Opinion
December 22, 1994
Appeal from the Supreme Court, New York County (Carol H. Arber, J.).
Plaintiffs, a group of homeless individuals, occupied an abandoned New York City owned building designated as 508 West 168th Street, New York, New York. The plaintiffs contend that they moved into the building, at various times, between the months of August 1993 and December 1993, although defendants maintain that a New York City Department of Housing Preservation and Development ("HPD") inspection dated March 1, 1994 reveals that the windows were still sealed and the roll-down gate was in place at that time.
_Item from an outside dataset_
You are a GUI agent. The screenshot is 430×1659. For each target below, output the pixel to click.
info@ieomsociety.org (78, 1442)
During their occupancy, plaintiffs claim that certain repairs were made to the building including: the installation of a circuit breaker box, electrical wiring, and pipes; the construction and demolition of walls, ceilings, windows and floors; and the installation of plumbing and bathroom fixtures. It is important to note that there is no proof that any of these repairs were done by competent or licensed electricians or plumbers, or that they meet minimal safety levels and, although we recognize plaintiffs' desire to remain in this building, the potential for injury or death to the occupants due to poor and improper construction or hazardous conditions must be of greater concern.
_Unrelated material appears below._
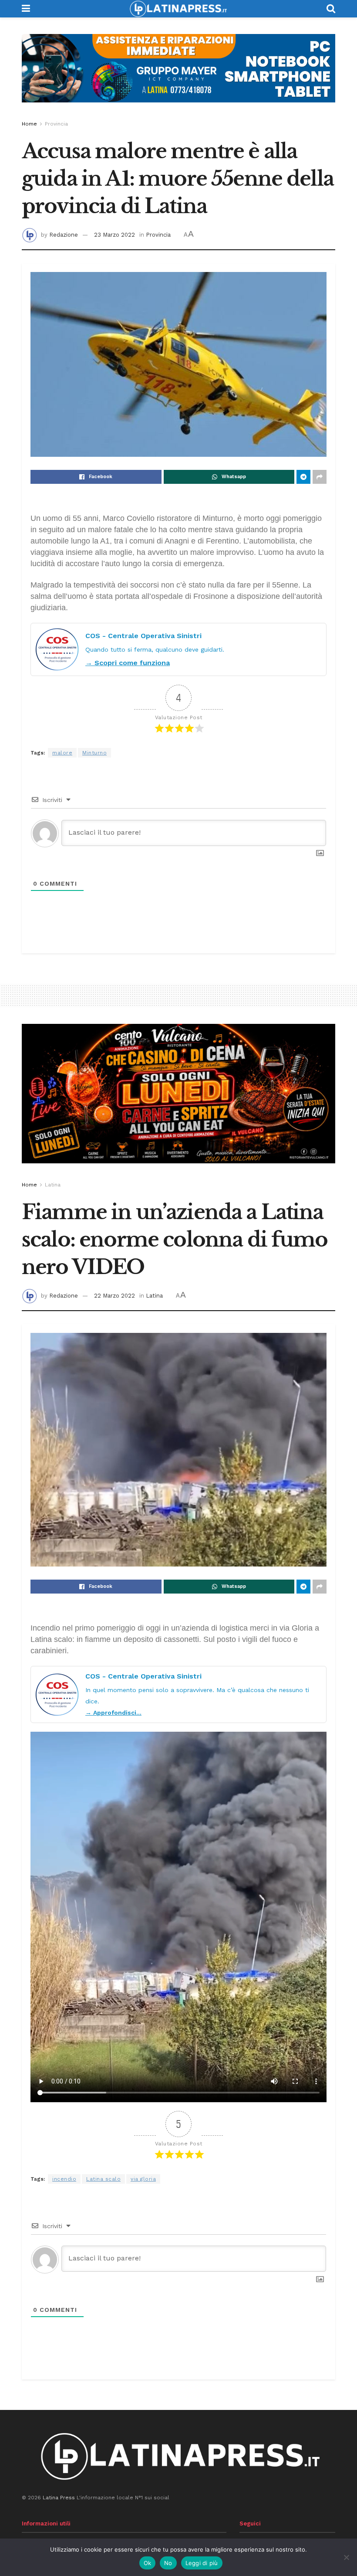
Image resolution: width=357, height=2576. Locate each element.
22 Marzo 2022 (114, 1295)
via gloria (143, 2179)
On April 26, 1994, plaintiffs were evicted by New York City Police Officers and HPD officials. On May 3, 1994, the IAS Court issued a temporary restraining order directing defendants to restore plaintiffs to possession of the premises. The defendants sought to appeal the order and, in the interim, plaintiffs were offered temporary housing which, after inspection, was refused. By order dated June 9, 1994, the IAS Court granted plaintiffs' motion for a preliminary injunction directing defendants to restore plaintiffs, as well as all property seized, to the premises. We now reverse.
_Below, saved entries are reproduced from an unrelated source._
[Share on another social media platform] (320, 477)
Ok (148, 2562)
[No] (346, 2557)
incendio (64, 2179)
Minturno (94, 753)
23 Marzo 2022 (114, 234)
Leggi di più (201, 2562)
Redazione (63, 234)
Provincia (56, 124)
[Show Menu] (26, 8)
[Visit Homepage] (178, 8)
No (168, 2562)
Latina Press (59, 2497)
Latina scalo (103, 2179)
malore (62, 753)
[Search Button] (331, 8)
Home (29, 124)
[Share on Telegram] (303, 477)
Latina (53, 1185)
It is clear that defendants herein acted within their rights in evicting plaintiffs as plaintiffs were illegal occupants, or squatters, and thus had no property interest in the premises or in its continued occupancy (Morillo v City of New York, 178 A.D.2d 7, 13, lv denied 80 N.Y.2d 752).
Plaintiffs' contention that RPAPL 713 requires defendants to utilize statutory remedies, rather than self-help, in regaining possession of the premises is erroneous. In P A Bros. v City of N.Y. Dept. of Parks Recreation ( 184 A.D.2d 267, 268), we held that: "While it is true that tenants as defined in RPAPL 711 may be evicted only through lawful procedure, others, such as licensees and squatters, who are covered by RPAPL 713 are not so protected * * *. RPAPL 713 merely permits a special proceeding as an additional means of effectuating the removal of nontenants, but it does not replace an owner's common-law right to oust an interloper without legal process" (emphasis added). Defendants, therefore, acted within their statutory rights in ordering the police to remove the plaintiffs.
We are also not persuaded by plaintiffs' assertion that they were directed to leave in a forcible and unlawful manner. Plaintiffs, who it is beyond dispute were illegal trespassers, were directed to vacate the premises by Police Officers and HPD personnel. Plaintiffs' persistent reference to the officers as "armed" is of no moment as on-duty police officers are normally so equipped. No one was struck, there were no injuries and, apparently, no one was physically removed. In sum, the officers directed the cessation of certain illegal activity, nothing more (see, e.g., Schwartz v Certified Mgt. Corp., 148 A.D.2d 387).
Concur — Ellerin, J.P., Kupferman, Williams and Tom, JJ.